Jorge Camacho (writer) explained

Jorge Camacho Cordón (born 18 November 1966, Zafra) is a writer in Esperanto and Spanish.

Camacho was born in Zafra, Spain and learned Esperanto in 1980. He was a member of the Academy of Esperanto from 1992 until 2001. Since 1995 he has worked in Brussels as an interpreter for the European Union from English and Finnish into Spanish.
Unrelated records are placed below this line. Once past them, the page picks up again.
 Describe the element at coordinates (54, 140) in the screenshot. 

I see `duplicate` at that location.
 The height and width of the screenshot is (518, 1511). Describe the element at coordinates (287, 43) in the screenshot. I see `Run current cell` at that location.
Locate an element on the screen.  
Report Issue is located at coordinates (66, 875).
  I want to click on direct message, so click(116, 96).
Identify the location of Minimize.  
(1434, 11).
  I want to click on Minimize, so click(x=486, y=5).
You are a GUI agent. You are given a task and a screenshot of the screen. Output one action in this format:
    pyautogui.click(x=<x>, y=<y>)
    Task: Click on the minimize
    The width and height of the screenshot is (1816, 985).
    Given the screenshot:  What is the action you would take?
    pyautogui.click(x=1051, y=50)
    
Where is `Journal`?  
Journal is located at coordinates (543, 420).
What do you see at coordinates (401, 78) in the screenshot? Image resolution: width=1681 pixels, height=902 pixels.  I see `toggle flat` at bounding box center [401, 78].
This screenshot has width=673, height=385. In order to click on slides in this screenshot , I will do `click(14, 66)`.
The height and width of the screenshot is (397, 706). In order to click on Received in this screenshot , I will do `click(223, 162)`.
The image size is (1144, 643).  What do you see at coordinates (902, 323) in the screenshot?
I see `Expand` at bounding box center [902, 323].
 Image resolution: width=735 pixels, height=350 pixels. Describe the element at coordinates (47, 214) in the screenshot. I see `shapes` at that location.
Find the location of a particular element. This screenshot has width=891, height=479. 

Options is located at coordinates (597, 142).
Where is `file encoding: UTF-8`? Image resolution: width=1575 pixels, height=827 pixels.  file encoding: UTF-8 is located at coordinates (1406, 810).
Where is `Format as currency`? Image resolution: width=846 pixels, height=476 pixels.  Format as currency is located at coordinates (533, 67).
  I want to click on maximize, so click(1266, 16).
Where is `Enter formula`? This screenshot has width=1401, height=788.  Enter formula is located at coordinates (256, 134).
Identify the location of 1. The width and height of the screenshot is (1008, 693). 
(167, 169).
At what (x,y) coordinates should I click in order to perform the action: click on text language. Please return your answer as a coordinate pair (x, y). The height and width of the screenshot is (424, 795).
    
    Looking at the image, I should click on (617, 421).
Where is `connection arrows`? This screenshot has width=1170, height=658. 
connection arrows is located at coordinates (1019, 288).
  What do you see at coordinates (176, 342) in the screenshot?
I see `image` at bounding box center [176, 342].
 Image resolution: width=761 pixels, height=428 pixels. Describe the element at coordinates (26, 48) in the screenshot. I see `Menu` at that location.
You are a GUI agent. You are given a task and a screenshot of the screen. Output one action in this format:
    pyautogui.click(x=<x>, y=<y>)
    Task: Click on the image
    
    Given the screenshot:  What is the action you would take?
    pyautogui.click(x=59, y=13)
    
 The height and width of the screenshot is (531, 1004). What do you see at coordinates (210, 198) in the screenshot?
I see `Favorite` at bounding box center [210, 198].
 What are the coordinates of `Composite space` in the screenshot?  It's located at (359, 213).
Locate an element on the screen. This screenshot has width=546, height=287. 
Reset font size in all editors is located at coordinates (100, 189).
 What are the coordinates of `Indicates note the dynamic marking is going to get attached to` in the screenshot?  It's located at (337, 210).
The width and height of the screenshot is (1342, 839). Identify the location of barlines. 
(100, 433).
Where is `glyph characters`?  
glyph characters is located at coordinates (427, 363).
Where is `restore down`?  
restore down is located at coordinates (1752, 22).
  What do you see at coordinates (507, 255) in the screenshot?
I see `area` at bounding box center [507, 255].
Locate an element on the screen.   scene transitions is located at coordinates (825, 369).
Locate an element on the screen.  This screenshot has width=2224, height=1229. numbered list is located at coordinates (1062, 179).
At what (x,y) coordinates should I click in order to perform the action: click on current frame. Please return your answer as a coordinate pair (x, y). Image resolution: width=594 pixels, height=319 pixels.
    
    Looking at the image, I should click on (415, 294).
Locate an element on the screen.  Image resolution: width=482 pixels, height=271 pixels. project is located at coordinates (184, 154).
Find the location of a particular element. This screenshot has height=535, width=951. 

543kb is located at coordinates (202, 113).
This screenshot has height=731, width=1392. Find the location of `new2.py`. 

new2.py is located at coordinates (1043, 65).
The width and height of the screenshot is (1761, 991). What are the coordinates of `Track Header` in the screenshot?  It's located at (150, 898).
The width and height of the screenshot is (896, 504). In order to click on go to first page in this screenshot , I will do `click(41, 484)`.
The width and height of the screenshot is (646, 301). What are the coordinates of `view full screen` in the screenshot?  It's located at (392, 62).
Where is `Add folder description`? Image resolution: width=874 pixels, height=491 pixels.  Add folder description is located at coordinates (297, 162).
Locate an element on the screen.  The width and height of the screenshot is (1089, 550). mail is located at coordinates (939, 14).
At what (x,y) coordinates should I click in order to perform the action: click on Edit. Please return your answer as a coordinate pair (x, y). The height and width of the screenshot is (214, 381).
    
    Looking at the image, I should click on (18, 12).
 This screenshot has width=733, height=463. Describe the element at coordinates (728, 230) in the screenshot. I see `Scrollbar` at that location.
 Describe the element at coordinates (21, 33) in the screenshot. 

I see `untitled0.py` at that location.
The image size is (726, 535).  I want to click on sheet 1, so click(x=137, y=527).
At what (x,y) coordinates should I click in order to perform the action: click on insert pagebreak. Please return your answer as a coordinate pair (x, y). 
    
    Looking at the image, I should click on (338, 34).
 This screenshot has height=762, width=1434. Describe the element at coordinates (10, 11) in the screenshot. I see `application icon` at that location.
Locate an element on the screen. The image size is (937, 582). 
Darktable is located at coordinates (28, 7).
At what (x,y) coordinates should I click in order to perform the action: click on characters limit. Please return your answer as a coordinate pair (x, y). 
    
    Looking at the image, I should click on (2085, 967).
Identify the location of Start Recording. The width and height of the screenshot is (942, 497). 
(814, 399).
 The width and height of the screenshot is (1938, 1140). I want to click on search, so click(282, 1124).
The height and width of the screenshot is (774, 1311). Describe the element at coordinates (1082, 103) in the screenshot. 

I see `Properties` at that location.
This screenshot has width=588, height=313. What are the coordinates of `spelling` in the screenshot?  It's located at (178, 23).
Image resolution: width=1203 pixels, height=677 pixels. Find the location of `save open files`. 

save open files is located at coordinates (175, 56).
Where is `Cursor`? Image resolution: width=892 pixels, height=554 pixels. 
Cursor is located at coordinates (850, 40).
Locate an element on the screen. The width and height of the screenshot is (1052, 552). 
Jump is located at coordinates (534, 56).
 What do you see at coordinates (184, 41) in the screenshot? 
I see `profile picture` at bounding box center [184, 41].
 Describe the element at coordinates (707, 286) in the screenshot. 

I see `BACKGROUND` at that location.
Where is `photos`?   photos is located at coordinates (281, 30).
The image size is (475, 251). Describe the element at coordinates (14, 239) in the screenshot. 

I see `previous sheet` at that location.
Camacho was elected to the Academy of Esperanto in 1992, but on 15 August 2001 he announced his resignation due to disappointment with the Esperanto movement. However, he remains active in Esperanto and continues to review literary works.

Works

Camacho became famous for his poems and short stories in the late 1980s, for which he received several prizes in the Belartaj Konkursoj de UEA. In 1992 he won the Grabowski Prize, a prize for young authors writing in Esperanto. The prize is named after Antoni Grabowski.

Camacho was in the early 1990s considered a member of the so-called Ibera Skolo ("Iberian School") of Esperanto writers along with three other inhabitants of the Iberian peninsula.

In the 1990s, Camacho began to publicly oppose Giorgio Silfer for his interpretation of the political view "Raumism". He wrote La Majstro kaj Martinelli ("The Master and Martinelli"), a biting satire of Silfer (inspired by the similarly titled novel of Mikhail Bulgakov), and criticised his ideology in La liturgio de la foiro ("The Liturgy of the Fair").

Poetry in Esperanto

Poetry in Spanish

Editorial work

Until December 2014 Jorge Camacho was editor-in-chief of the literary almanac Beletra Almanako, which was first issued in the autumn of 2007.